10. Don’t Bet Against the U.S. Military. The military is still by default running the campaign. Compute the poor leadership from the White House. Add in the politically correct brakes put on our generals and admirals. Factor the multicultural fig leafs tossed about. Don’t forget the savagery of a cornered Gaddafi, and the incompetence of the rebels — and far more — and our pilots can still remove him and in weeks rather than months. They were trained and their weapons of war built far before Obama came on the scene and they will be there far after he is gone from it. Tie them up with tactical, strategic, political, economic, social, and cultural shackles and they still can beat Colonel Gaddafi — especially in a Mediterranean landscape of easy logistics, flat terrain, and good weather — and mostly unobstructed lightly populated targets. If the president can stomach CNN shots of his Stalingrad rubble and Christiane Amanpour weeping about innocents lost as she points to the U.S. serial numbers on the burnt casings of GPS bombs, the U.S. can run him out without sending in the Marines.

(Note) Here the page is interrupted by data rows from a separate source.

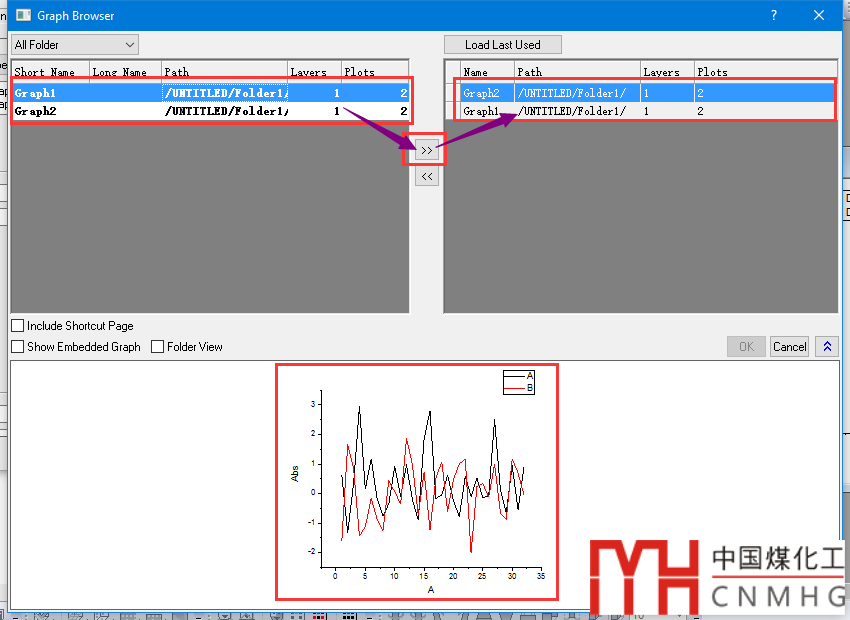Click the Cancel button
The width and height of the screenshot is (850, 620).
click(x=789, y=346)
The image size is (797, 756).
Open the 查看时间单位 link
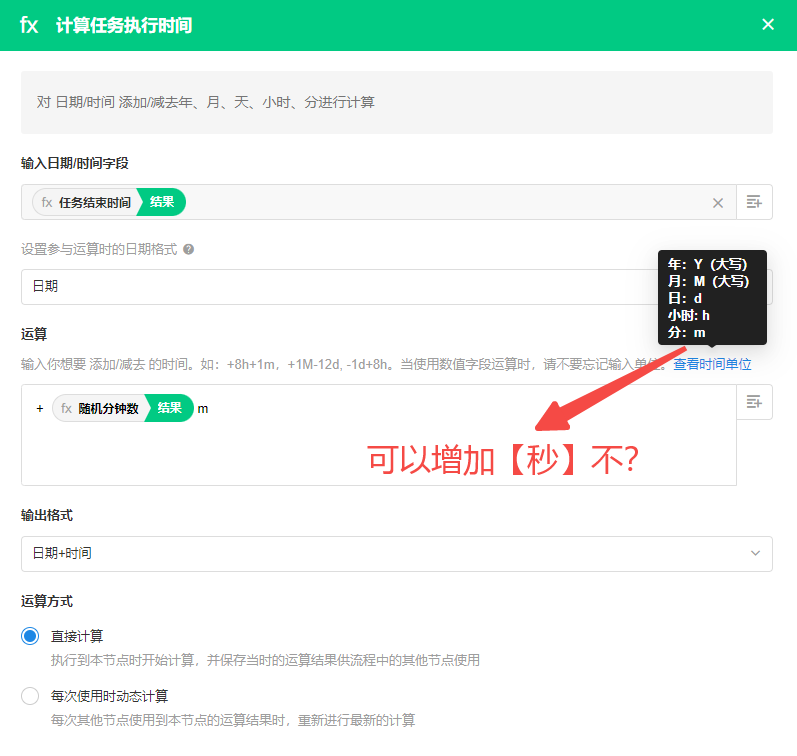pyautogui.click(x=712, y=365)
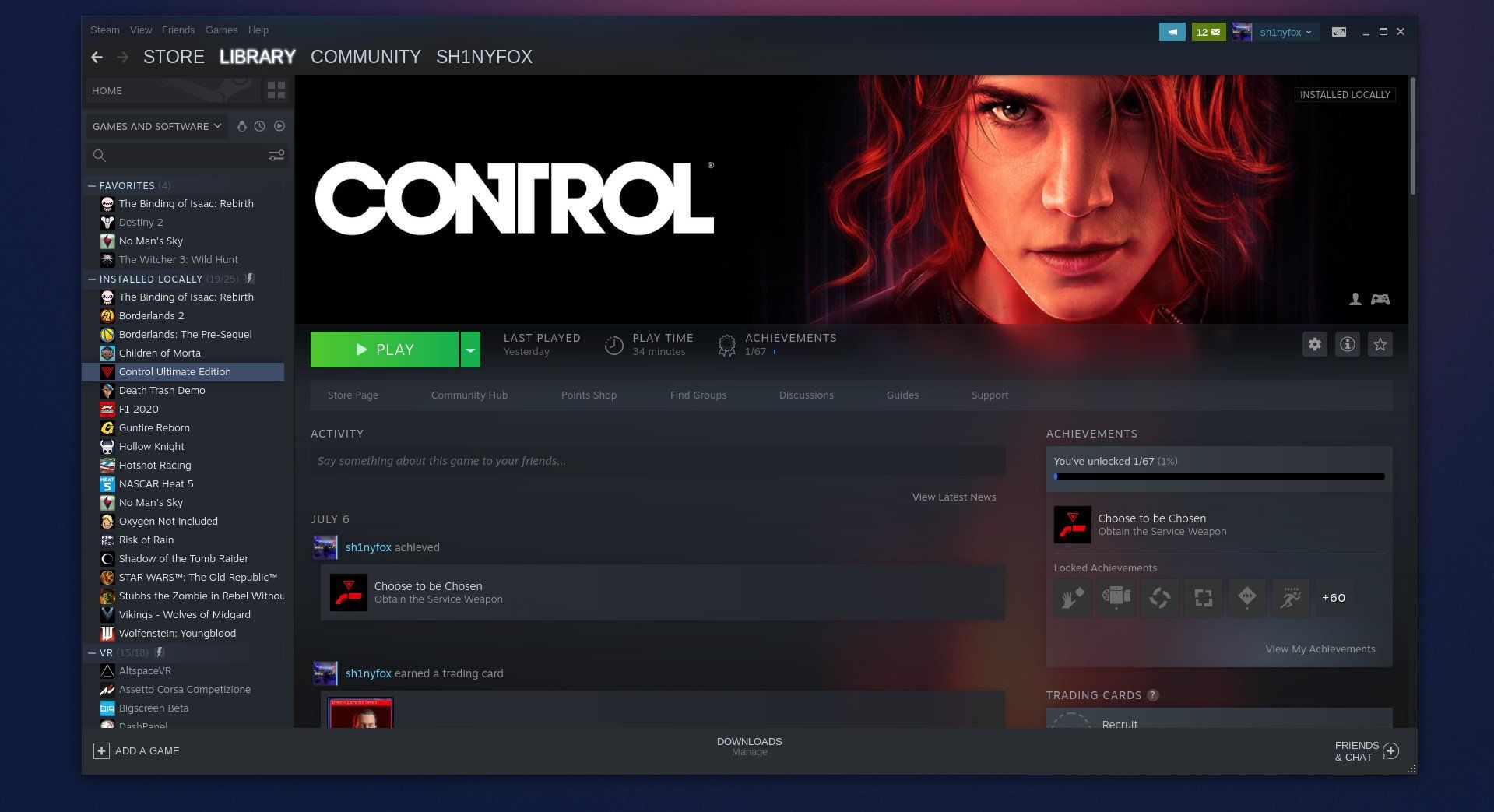1494x812 pixels.
Task: Open advanced filter options in library sidebar
Action: tap(277, 156)
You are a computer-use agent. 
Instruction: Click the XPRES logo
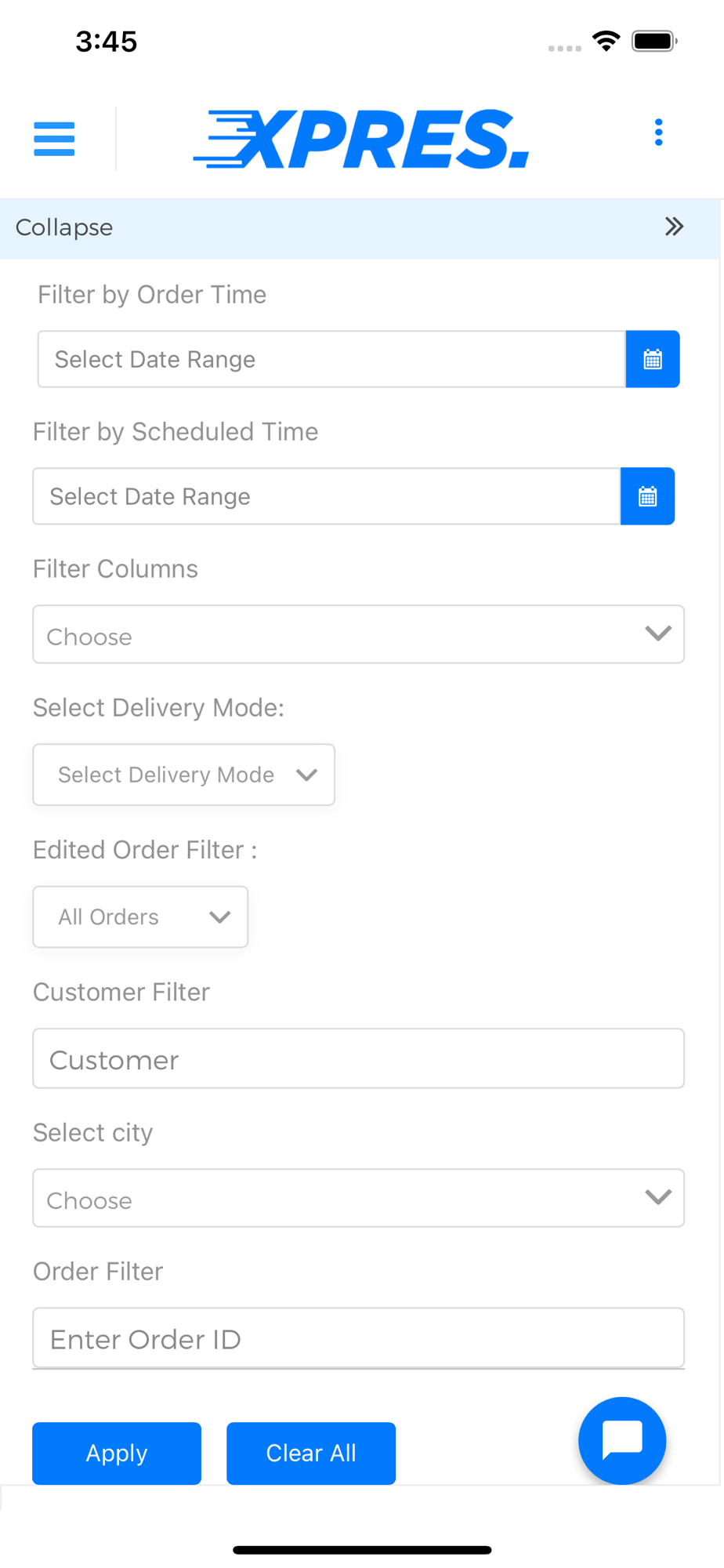pos(361,140)
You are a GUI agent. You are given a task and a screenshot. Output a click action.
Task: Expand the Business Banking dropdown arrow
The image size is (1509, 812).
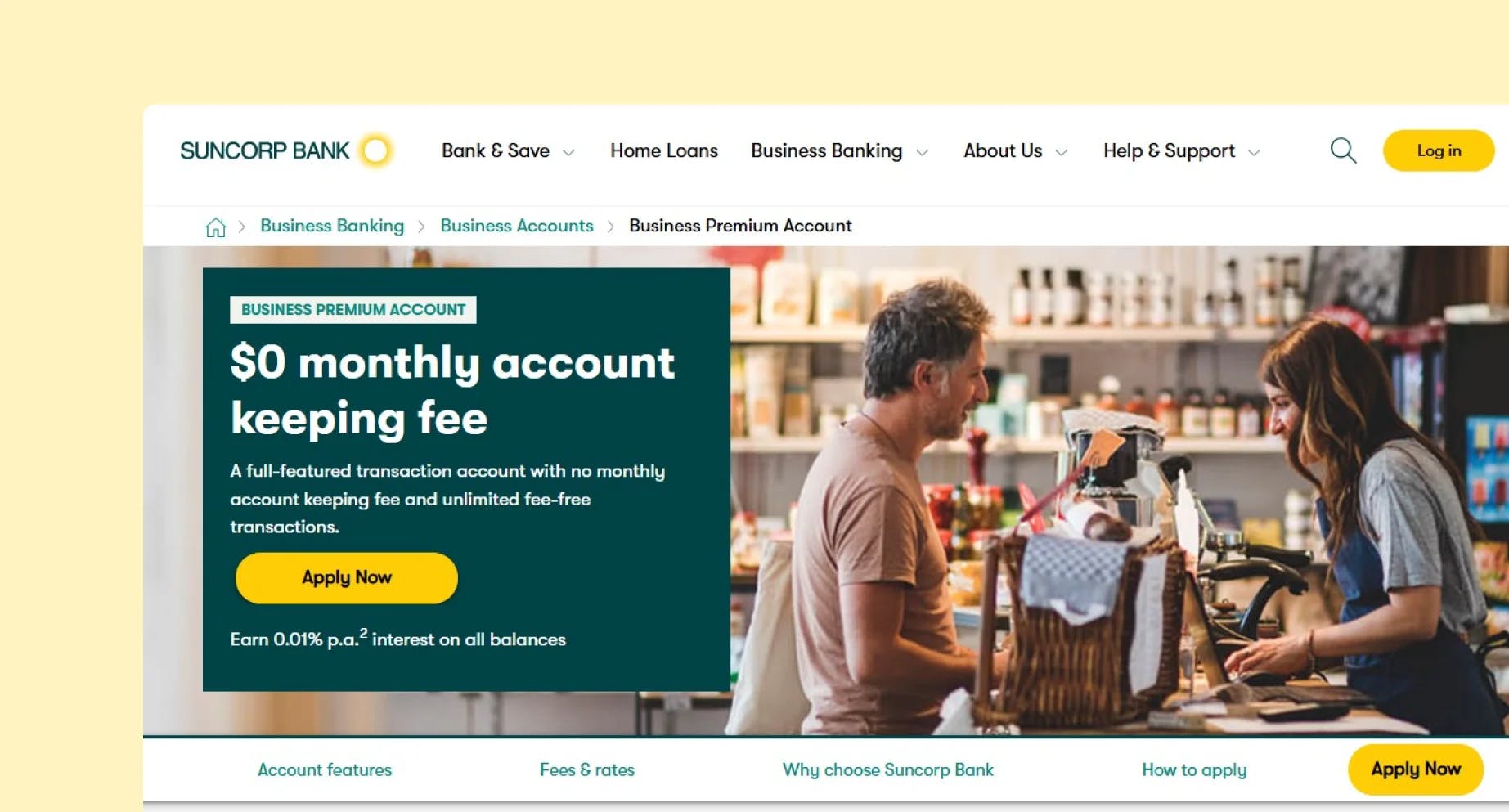pyautogui.click(x=923, y=152)
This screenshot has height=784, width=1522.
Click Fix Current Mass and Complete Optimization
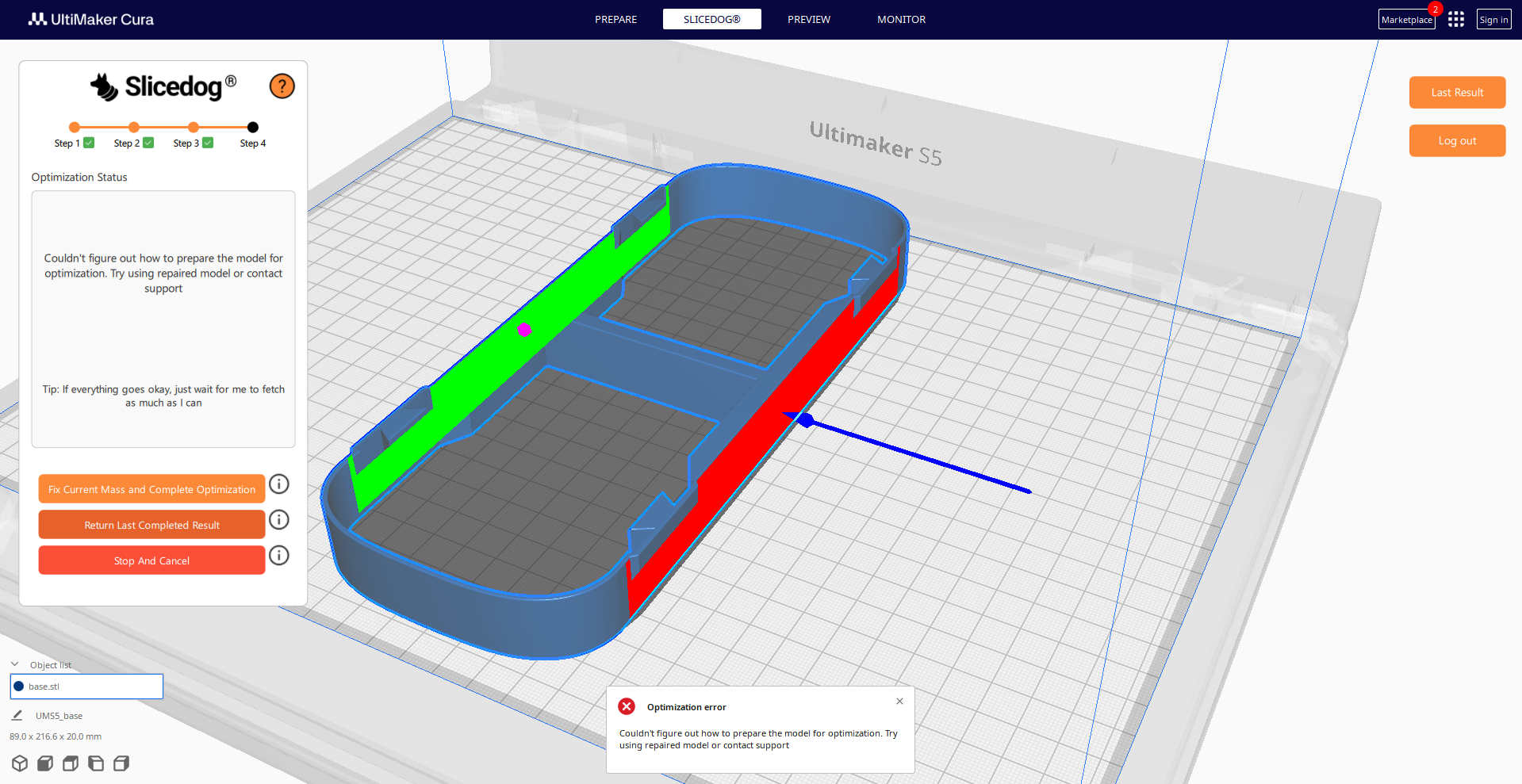click(x=151, y=488)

So Obama’s problem is not winning a victory that he will be uncomfortable with, but what to do with it after he’s been given it. It will tax all his rhetoric powers to praise the rebels as Jeffersonians as he declares a new sort of multilateral global way of war, while turning the postwar mess over to the oil-hungry and nearby old colonial Europeans as he heads to the fairways — about the best we could hope for at this point. Because of points 1-9, I wrote over three weeks ago that it was a bad idea to go into Libya.

But that does not mean that the U.S. cannot take a very bad idea and still turn it into something salvageable that it should not try again. A Euro-protectorate in Tripoli, run by pro-Western reformers, garrisoned by troops in Balkans-style, all dressed up with EU sanctimonious rhetoric about stopping “genocide” and promoting “humanitarianism,” staffed with Euros, NGOs and UN-types, and with American liberals heavily invested in it, albeit at a good distance, is unlikely and sounds surreal. But it is still possible and the sort of thing we must hope for at this late stage of Obama’s misadventure — a sort of foreign policy bookend to his still spiraling health care fiasco.